I had a problem where I wanted to gracefully stop the execution of long running distributed jobs and return the data collected so far, and I ran into some behaviour for pmap
that I found a bit odd.
A small example of a distributed job running 8 times over 2 workers, each run is 10 seconds and saves a value to the shared array when done.
using Distributed
rmprocs(workers())
addprocs(2)
function runtest(n)
output_channel = RemoteChannel(() -> Channel{Vector{Int}}(1), 1)
put!(output_channel, Int[])
try
pmap(1:n) do i
@info "Starting i=$i"
sleep(10)
@info "Finished i=$i"
output = take!(output_channel)
push!(output, i)
put!(output_channel, output)
end
catch e
interrupt()
if e isa InterruptException
@info "Aborting run"
else
rethrow()
end
end
output = take!(output_channel)
close(output_channel)
output
end
runtest(8)
When run and interrupted halfway through would look something like this.
julia> include("test.jl")
[ Info: Starting i=2
[ Info: Starting i=1
[ Info: Finished i=2
[ Info: Finished i=1
[ Info: Starting i=3
[ Info: Starting i=4
^C[ Info: Aborting run
2-element Vector{Int64}:
2
1
julia> [ Info: Starting i=5
[ Info: Starting i=6
[ Info: Finished i=5
[ Info: Finished i=6
So run 3 and 4 is interrupted, and never finishes, but 5 and 6 still starts and finishes, but 7 and 8 never starts.
I can fix this by adding another channel with a done value, something like this
using Distributed
rmprocs(workers())
addprocs(2)
function runtest(n)
output_channel = RemoteChannel(() -> Channel{Vector{Int}}(1), 1)

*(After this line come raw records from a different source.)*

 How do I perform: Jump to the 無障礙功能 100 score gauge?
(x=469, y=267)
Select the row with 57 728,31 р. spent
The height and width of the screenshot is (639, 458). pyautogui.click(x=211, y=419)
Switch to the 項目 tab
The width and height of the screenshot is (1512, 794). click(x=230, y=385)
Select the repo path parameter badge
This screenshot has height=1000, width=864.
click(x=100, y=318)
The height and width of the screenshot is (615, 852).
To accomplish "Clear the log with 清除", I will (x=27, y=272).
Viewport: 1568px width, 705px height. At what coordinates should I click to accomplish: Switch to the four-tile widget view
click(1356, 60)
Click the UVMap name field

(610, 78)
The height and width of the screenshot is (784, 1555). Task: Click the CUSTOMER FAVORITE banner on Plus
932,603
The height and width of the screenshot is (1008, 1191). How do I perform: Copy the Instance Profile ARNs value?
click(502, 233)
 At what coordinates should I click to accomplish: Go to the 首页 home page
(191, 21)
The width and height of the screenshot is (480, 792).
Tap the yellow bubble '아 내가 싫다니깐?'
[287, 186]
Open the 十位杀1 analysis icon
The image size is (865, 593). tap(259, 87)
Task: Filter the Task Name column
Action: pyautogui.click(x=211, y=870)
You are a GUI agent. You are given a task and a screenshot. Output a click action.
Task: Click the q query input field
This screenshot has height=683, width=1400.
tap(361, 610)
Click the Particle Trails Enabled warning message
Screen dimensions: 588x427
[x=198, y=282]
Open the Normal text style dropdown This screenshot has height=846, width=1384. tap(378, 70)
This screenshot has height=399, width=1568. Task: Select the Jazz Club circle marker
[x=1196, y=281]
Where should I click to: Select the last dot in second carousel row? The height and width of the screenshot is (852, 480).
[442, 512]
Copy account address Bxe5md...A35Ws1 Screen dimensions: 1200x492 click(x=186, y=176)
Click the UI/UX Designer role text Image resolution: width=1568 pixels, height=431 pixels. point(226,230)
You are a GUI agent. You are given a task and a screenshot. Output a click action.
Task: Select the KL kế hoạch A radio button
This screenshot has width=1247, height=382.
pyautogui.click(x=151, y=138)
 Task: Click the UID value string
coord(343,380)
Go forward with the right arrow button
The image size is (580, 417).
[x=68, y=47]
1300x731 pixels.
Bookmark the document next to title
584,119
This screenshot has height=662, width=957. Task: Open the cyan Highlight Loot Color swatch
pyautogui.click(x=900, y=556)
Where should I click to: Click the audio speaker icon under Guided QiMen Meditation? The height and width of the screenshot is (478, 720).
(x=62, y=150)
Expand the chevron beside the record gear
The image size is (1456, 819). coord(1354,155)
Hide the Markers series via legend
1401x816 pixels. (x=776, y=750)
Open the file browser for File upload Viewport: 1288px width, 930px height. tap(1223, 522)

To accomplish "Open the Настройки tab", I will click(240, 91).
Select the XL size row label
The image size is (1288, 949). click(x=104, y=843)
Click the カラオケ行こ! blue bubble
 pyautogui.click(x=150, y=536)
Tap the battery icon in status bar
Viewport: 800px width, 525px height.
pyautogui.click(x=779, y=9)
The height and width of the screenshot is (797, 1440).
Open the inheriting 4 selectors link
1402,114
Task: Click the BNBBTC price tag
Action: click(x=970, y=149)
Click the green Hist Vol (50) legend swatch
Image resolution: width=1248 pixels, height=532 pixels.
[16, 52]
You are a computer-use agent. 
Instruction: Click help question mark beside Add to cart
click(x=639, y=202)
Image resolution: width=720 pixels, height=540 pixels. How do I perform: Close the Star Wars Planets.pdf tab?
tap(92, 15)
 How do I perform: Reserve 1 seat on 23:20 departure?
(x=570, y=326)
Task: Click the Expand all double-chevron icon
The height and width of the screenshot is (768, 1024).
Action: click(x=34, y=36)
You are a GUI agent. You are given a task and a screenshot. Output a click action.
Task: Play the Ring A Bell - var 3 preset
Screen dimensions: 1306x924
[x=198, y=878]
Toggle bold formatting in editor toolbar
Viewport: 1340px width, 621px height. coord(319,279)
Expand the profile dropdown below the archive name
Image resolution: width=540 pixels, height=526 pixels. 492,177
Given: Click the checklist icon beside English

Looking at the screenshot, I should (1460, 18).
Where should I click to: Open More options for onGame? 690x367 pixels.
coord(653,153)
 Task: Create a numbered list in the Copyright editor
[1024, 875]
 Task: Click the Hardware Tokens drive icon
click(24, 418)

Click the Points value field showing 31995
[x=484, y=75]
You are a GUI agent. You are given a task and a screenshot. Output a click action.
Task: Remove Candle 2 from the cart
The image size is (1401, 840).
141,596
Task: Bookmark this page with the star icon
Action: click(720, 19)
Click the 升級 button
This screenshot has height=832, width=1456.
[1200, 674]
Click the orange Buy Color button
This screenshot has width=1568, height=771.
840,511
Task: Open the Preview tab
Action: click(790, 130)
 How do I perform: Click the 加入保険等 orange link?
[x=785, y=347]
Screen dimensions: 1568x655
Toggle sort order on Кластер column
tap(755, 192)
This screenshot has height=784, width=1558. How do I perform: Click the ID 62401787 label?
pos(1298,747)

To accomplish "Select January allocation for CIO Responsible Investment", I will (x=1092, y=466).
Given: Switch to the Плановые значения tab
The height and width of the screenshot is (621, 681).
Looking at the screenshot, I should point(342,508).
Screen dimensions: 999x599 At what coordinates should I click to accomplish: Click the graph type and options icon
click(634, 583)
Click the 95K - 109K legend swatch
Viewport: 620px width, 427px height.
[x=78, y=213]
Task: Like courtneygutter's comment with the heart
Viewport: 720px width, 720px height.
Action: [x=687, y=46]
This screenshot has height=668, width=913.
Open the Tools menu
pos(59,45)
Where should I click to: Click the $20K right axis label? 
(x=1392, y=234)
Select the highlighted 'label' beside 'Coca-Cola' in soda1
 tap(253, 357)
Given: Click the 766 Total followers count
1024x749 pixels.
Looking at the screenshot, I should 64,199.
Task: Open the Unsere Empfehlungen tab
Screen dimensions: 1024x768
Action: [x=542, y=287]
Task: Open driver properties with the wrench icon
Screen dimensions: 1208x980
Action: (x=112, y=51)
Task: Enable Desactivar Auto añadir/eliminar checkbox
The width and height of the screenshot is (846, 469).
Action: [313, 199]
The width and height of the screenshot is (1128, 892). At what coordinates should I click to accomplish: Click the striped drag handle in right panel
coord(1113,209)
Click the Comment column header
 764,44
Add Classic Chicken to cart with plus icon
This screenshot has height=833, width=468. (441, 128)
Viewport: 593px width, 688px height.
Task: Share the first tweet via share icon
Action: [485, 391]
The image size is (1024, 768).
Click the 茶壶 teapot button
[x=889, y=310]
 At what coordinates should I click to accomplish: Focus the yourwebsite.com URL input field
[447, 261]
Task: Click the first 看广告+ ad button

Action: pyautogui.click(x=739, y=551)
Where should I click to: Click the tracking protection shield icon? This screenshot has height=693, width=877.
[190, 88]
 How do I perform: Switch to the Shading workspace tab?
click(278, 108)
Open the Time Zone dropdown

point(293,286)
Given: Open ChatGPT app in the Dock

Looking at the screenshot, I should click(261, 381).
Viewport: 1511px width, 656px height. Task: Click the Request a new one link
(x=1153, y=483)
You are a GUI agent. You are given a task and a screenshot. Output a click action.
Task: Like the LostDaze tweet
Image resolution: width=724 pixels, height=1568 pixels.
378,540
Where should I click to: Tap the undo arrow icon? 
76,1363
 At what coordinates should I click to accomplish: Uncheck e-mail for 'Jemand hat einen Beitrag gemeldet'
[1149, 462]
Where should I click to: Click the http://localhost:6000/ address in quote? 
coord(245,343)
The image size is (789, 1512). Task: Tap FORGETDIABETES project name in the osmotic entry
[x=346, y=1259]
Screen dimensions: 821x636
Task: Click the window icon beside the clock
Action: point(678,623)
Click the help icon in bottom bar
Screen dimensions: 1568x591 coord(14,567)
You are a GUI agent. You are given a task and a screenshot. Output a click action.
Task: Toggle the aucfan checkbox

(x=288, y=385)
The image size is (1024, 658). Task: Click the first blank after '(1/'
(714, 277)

put!(output_channel, Int[])
done_channel = RemoteChannel(() -> Channel{Bool}(1), 1)
put!(done_channel, false)
try
pmap(1:n) do i
isdone = take!(done_channel)
put!(done_channel, isdone)
isdone && return
@info "Starting i=$i"
sleep(10)
@info "Finished i=$i"
output = take!(output_channel)
push!(output, i)
put!(output_channel, output)
end
catch e
take!(done_channel)
put!(done_channel, true)
interrupt()
if e isa InterruptException
@info "Aborting run"
else
rethrow()
end
end
output = take!(output_channel)
close(output_channel)
close(done_channel)
output
end
runtest(8)
which seems to do what I want.
I’m just a bit curious if the current behaviour is expected/intended since I would expect it to stop spawning new jobs after the main process has reached the catch clause, and it seems to stop for 7 and 8 but 5 and 6 are still started somehow?